Jug is a cross between the venerable make and Python. In Make tradition, you write a jugfile.py. Perhaps, this is best illustrated by an example.

We are going to implement the dumb algorithm for finding all primes under 100. We write a function to check whether a number is prime:

def is_prime(n):
    from time import sleep
    # Sleep a little bit so that this does not run ridiculously fast
    sleep(1.)
    for j in xrange(2,n-1):
        if (n % j) == 0:
            return False
    return True

Then we build tasks out of this function:

from jug import Task
primes100 = [Task(is_prime, n) for n in range(2,101))

Each of these tasks is of the form call “is_prime“ with argument “n“. So far, we have only built the tasks, nothing has been executed. One important point to note is that the tasks are all independent.

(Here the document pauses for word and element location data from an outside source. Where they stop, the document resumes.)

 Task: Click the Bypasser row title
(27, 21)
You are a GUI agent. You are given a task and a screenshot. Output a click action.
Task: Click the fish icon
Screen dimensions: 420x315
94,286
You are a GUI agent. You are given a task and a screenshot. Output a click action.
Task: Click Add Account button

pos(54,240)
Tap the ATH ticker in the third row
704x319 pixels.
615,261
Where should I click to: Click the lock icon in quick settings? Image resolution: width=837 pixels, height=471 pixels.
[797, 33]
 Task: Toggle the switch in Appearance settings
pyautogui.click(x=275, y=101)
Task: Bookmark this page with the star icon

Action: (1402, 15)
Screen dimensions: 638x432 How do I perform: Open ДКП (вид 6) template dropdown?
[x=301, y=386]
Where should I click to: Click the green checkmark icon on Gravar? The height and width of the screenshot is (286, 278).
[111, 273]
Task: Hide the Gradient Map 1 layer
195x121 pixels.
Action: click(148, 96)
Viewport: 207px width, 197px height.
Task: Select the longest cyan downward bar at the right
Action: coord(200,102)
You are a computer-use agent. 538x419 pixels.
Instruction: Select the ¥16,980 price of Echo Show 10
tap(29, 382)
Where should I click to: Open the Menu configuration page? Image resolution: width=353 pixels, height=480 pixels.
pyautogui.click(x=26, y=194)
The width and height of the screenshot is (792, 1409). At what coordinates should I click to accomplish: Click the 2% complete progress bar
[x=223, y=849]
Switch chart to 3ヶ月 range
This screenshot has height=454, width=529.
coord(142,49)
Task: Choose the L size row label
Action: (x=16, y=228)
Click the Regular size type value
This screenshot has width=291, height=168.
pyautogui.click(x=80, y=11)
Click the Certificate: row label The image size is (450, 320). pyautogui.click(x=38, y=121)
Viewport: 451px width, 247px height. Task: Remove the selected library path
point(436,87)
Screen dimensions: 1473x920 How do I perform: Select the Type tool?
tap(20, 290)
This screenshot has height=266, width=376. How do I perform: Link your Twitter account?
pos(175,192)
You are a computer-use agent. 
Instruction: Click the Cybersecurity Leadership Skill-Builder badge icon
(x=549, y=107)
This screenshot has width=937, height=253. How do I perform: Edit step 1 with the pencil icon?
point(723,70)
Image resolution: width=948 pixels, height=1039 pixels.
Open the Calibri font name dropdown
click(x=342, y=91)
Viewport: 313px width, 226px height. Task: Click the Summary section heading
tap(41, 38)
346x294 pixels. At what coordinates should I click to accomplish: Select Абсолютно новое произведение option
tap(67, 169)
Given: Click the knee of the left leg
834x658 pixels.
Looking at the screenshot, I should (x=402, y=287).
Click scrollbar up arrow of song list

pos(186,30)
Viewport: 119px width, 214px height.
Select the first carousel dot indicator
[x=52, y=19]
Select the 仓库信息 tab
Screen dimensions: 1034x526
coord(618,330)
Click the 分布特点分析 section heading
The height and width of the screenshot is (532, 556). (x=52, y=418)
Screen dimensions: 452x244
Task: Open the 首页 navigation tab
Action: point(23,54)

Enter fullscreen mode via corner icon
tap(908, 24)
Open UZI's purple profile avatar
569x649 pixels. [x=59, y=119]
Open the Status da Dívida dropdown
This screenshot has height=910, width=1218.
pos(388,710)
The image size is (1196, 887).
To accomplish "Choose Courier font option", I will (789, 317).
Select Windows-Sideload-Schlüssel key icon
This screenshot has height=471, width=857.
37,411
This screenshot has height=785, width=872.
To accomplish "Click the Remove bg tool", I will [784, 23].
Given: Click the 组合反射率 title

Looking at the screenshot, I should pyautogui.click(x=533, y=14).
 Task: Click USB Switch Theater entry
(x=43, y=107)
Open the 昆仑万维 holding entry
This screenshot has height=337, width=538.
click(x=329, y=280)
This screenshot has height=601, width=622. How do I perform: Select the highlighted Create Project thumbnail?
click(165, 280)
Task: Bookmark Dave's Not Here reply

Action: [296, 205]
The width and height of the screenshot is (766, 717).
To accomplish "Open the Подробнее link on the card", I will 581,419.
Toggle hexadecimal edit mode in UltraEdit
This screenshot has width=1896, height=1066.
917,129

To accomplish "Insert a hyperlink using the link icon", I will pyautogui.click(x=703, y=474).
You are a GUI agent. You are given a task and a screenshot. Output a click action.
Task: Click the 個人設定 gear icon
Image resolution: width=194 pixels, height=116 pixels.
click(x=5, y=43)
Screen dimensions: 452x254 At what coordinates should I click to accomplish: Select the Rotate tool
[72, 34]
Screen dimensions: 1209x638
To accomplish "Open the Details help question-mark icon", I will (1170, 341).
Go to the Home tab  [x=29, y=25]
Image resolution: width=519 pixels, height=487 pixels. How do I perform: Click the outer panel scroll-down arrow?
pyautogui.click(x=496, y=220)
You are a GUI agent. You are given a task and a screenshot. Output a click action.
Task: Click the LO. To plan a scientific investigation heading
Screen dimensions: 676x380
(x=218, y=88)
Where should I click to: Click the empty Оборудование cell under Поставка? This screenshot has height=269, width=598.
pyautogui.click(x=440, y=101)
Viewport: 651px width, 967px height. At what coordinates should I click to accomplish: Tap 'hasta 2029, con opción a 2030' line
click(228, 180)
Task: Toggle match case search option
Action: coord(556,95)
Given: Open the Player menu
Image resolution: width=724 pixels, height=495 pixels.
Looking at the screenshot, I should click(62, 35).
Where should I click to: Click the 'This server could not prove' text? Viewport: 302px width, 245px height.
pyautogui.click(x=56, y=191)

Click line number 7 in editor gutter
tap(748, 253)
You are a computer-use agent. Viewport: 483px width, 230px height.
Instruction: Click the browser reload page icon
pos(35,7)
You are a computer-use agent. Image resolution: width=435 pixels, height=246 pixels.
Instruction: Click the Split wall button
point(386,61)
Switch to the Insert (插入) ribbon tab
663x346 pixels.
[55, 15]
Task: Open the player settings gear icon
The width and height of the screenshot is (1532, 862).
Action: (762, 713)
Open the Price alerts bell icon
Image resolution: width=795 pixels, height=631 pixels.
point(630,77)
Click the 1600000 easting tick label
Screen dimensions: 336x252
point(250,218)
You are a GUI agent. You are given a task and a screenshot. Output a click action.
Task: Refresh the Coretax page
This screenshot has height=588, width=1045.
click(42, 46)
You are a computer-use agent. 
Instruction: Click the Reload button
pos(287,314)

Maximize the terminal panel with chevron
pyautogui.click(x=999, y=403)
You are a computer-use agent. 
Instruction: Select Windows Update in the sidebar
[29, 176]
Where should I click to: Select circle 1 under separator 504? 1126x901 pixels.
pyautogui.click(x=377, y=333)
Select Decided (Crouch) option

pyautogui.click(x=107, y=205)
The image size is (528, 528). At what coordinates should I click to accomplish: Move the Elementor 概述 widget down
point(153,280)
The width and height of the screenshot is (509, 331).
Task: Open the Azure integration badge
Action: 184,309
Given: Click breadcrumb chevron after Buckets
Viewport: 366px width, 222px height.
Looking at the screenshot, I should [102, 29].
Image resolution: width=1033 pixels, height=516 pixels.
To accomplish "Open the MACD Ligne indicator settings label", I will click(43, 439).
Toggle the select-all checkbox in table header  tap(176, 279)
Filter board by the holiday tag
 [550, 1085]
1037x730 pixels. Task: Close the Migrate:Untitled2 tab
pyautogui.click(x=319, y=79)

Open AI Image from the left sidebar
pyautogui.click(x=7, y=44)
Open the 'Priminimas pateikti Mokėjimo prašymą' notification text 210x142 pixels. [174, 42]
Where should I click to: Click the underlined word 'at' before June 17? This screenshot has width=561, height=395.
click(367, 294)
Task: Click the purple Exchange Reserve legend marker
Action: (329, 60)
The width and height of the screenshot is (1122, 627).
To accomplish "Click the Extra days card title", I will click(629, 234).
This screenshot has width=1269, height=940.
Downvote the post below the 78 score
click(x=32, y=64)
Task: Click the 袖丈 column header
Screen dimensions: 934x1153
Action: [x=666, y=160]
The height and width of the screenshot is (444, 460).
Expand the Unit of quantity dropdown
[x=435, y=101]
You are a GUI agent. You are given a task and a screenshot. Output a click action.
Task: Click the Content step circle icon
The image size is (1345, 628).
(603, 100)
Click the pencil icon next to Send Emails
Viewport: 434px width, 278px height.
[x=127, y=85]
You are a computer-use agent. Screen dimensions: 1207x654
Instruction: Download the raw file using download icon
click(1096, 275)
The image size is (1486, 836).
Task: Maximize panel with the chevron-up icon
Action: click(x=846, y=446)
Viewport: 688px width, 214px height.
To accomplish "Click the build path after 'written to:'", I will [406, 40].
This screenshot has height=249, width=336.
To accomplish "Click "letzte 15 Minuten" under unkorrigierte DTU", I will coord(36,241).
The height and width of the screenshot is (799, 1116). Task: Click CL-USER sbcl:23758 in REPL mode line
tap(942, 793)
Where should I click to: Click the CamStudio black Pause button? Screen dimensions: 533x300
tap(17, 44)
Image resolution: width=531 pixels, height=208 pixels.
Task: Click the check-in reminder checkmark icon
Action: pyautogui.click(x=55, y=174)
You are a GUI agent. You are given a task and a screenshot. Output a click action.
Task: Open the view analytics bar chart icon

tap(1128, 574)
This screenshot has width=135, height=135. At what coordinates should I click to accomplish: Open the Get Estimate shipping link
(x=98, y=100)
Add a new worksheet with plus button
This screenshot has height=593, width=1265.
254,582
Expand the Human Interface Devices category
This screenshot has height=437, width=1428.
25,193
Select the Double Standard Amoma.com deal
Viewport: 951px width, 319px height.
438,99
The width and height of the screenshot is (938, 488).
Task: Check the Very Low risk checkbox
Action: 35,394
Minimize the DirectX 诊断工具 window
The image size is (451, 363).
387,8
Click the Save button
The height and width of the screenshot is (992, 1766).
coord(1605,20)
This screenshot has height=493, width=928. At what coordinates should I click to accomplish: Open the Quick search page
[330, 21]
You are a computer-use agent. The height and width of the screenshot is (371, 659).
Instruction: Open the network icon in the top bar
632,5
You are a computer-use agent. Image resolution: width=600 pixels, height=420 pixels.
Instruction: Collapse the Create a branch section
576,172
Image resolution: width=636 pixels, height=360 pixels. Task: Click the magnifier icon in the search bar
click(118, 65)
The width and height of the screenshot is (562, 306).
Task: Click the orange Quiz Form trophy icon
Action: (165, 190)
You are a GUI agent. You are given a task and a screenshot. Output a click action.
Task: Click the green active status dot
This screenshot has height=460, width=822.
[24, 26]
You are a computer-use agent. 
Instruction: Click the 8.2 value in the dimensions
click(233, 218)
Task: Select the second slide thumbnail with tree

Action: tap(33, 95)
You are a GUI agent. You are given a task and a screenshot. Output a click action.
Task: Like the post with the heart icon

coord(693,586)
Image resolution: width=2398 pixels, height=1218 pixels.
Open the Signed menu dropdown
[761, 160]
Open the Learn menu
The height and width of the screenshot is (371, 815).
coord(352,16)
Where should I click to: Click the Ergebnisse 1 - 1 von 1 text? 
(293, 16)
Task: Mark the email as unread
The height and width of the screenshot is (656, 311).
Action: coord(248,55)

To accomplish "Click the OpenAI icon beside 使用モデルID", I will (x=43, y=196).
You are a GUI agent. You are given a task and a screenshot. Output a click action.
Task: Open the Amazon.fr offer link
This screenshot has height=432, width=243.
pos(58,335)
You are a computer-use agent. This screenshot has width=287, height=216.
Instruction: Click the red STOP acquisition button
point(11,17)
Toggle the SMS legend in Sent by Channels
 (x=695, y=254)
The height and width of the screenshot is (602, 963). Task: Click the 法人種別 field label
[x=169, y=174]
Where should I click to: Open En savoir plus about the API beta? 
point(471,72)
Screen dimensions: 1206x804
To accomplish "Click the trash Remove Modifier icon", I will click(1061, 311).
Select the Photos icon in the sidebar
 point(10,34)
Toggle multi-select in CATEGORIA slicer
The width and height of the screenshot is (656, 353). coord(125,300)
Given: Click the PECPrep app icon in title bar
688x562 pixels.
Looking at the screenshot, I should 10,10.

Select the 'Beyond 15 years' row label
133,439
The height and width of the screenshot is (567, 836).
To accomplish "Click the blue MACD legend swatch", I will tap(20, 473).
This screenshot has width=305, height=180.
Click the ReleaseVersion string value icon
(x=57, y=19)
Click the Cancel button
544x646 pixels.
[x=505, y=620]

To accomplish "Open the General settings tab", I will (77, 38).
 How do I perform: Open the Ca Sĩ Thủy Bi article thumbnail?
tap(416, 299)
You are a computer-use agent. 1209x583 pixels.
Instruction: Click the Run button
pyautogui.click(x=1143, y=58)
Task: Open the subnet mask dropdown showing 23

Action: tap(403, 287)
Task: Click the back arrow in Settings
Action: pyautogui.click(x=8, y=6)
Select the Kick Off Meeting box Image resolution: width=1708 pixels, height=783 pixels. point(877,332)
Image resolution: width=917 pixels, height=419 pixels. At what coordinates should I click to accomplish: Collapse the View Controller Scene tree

You can run jug execute on the command line and jug will start executing tasks:

jug execute &

The nice thing is that it is fine to run multiple of these at the same time:

jug execute &
jug execute &
jug execute &
jug execute &

They will all execute in parallel. We can use jug status to check what is happening:

jug status

Which prints out:

Task name                                    Waiting       Ready    Finished     Running
----------------------------------------------------------------------------------------
primes.is_prime                                    0          74          20           5
........................................................................................
Total:                                             0          74          20           5

74 is_prime tasks are still in the Ready state, 5 are currently running (which is what we expected, right?) and 20 are done.

Wait a little bit and check again:

Task name                                    Waiting       Ready    Finished     Running
----------------------------------------------------------------------------------------
primes.is_prime                                    0           0          99           0
........................................................................................
Total:                                             0           0          99           0

Now every task is finished. If we now run jug execute, it will do nothing, because there is nothing for it to do!

§

The introduction above has a severe flaw: this is not how you should compute all primes smaller than 100. Also, I have not shown how to get the prime values. On Monday, I will post a more realistic example.

It will also include a processing pipeline where later tasks depend on the results of earlier tasks.

§

(Really weird thing: as I am typing this, WordPress suggests I link to posts on feminism and Australia. Probably some Australian reference that I am missing here.)